• Your goal
Please copy out each of the following lines word for word, with no changes.

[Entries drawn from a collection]
►

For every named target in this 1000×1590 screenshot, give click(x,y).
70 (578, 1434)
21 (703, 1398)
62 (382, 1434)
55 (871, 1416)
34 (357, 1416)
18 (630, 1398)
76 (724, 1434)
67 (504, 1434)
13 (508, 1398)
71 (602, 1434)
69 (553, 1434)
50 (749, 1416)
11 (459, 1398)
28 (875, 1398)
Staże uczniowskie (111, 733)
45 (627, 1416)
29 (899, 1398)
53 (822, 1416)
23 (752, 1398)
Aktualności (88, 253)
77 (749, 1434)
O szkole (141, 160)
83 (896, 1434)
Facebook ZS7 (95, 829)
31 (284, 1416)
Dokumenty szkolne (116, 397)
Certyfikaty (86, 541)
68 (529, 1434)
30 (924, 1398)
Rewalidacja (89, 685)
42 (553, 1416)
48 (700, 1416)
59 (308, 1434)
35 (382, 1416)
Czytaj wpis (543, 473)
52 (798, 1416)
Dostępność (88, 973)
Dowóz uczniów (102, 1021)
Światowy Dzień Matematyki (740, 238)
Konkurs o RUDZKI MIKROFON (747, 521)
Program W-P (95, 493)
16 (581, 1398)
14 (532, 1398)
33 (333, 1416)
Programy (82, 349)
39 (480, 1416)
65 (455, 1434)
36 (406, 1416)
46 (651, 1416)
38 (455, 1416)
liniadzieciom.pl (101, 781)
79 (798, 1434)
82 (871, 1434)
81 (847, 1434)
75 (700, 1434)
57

◄

• Solved exercise
For every named target in this 1000×1590 screenshot, give click(x,y).
70 (578, 1434)
21 (703, 1398)
62 (382, 1434)
55 (871, 1416)
34 (357, 1416)
18 (630, 1398)
76 (724, 1434)
67 (504, 1434)
13 (508, 1398)
71 (602, 1434)
69 (553, 1434)
50 (749, 1416)
11 (459, 1398)
28 (875, 1398)
Staże uczniowskie (111, 733)
45 (627, 1416)
29 (899, 1398)
53 (822, 1416)
23 (752, 1398)
Aktualności (88, 253)
77 (749, 1434)
O szkole (141, 160)
83 (896, 1434)
Facebook ZS7 (95, 829)
31 (284, 1416)
Dokumenty szkolne (116, 397)
Certyfikaty (86, 541)
68 (529, 1434)
30 (924, 1398)
Rewalidacja (89, 685)
42 (553, 1416)
48 (700, 1416)
59 (308, 1434)
35 (382, 1416)
Czytaj wpis (543, 473)
52 (798, 1416)
Dostępność (88, 973)
Dowóz uczniów (102, 1021)
Światowy Dzień Matematyki (740, 238)
Konkurs o RUDZKI MIKROFON (747, 521)
Program W-P (95, 493)
16 (581, 1398)
14 (532, 1398)
33 (333, 1416)
Programy (82, 349)
39 (480, 1416)
65 (455, 1434)
36 (406, 1416)
46 (651, 1416)
38 (455, 1416)
liniadzieciom.pl (101, 781)
79 (798, 1434)
82 (871, 1434)
81 (847, 1434)
75 (700, 1434)
57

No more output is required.